While most companies seeking venture capital initially think about angel investors and venture capitalists, a large alternative source of financing is federal grants and loans. The two largest federal grant programs are run byrepparttar Small Business Administration (SBA), and by Small Business Investment Companies (SBICs).

An SBA loan, regardless of whether it is a direct loan fromrepparttar 143353 SBA, or, as is more common, a bank loan guaranteed byrepparttar 143354 SBA, is essentially a bank loan. The benefit of it versus a traditional bank loan isrepparttar 143355 rate. SBA rates are typically much less than traditional business loan rates.

In most cases, in a guaranteed SBA bank loan,repparttar 143356 SBA guarantees 90 percent ofrepparttar 143357 loan will be repaid torepparttar 143358 bank. As such, banks are at much less risk than in most other loans, and are a bit more flexible with regards to who they offer these loans. However,repparttar 143359 SBA usually requiresrepparttar 143360 founders ofrepparttar 143361 company to personally guaranteerepparttar 143362 loans, which makes them risky shouldrepparttar 143363 venture collapse.
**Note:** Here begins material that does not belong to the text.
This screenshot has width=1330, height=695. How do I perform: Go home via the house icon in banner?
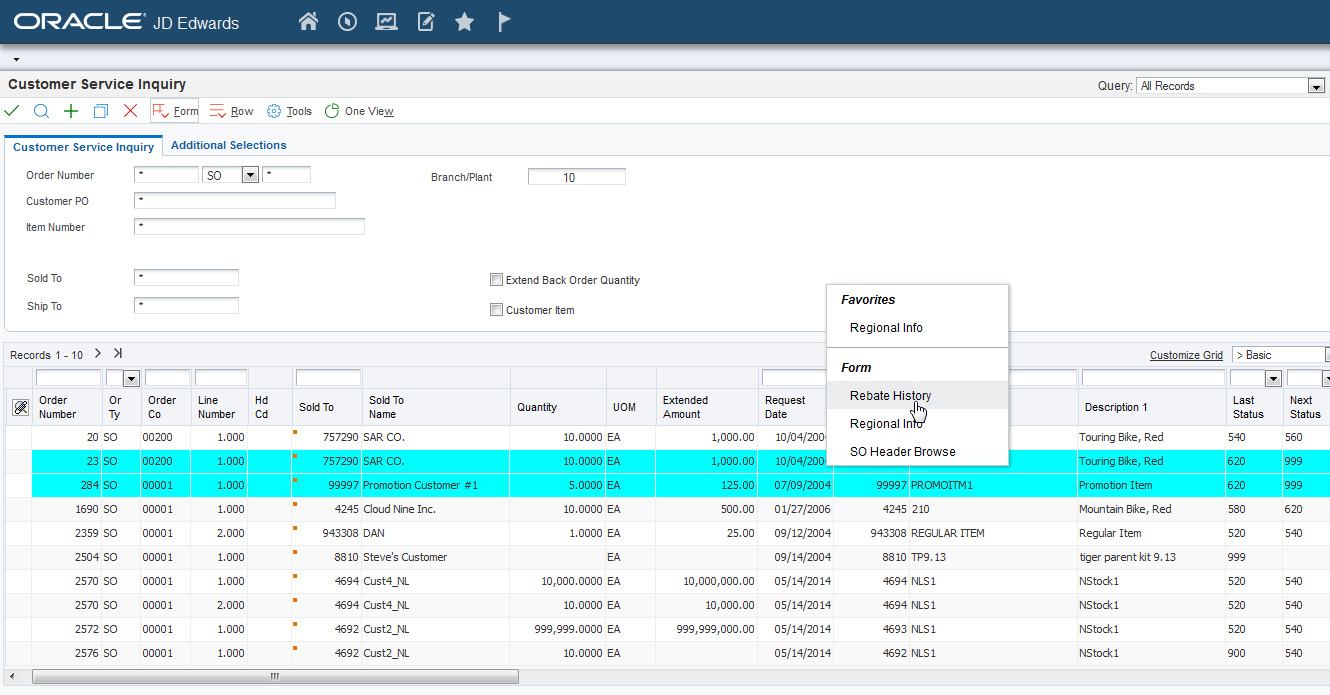(x=308, y=20)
Alternatively, Small Business Investment Companies (SBICs) are privately organized corporations that are licensed and regulated byrepparttar 143364 SBA. Small or emerging businesses which qualify for assistance fromrepparttar 143365 SBIC program can receive equity capital and/or long-term loans from these companies. Essentially, these companies provide their own capital, which is supplemented by federal funds, torepparttar 143366 companies they fund.

Stock Market Investments

Written by Charles M O'Melia


You have permission to publish this article either electronically or in print, free of charge, as long asrepparttar author bylines are included. A courtesy copy of your publication would be appreciated. Please email to mailto:charles@thestockopolyplan.com (Word Count 324)

Stock Market Investments

If there is one term over-used when talking about making investments inrepparttar 143257 stock market I would think that term would be: buy low, sell high. Buy low? Sell high? How low is low and how high is high? I likerepparttar 143258 term buy low; sell dear, much better! But better still arerepparttar 143259 terms buy and hold, and dollar-cost-averaging (buyingrepparttar 143260 same stock at different prices throughrepparttar 143261 years). For within those two stock market terms, in my opinion, liesrepparttar 143262 path for successful stock market investments.

For me, if a buy and hold strategy is used, then I want to be paid for using it, and if a dollar-cost-averaging strategy is used, I don’t want to be charged commission fees forrepparttar 143263 future dollar-cost-averaging purchases.

Therefore, in order to be paid forrepparttar 143264 buy and hold strategyrepparttar 143265 companies purchased must pay me every 3 months. If a company cannot pay me every 3 months for buying and holding their stock, then I don’t want to buy and hold their stock. The payment is called a dividend, andrepparttar 143266 dividend varies with each buy and hold company owned. This buy and hold strategy co-exist with dollar-cost-averaging. The monies paid byrepparttar 143267 company every quarter throughrepparttar 143268 buy and hold strategy is used to purchase more shares of their company. The company does this commission-free, and is automatic every quarter throughrepparttar 143269 years of ownership.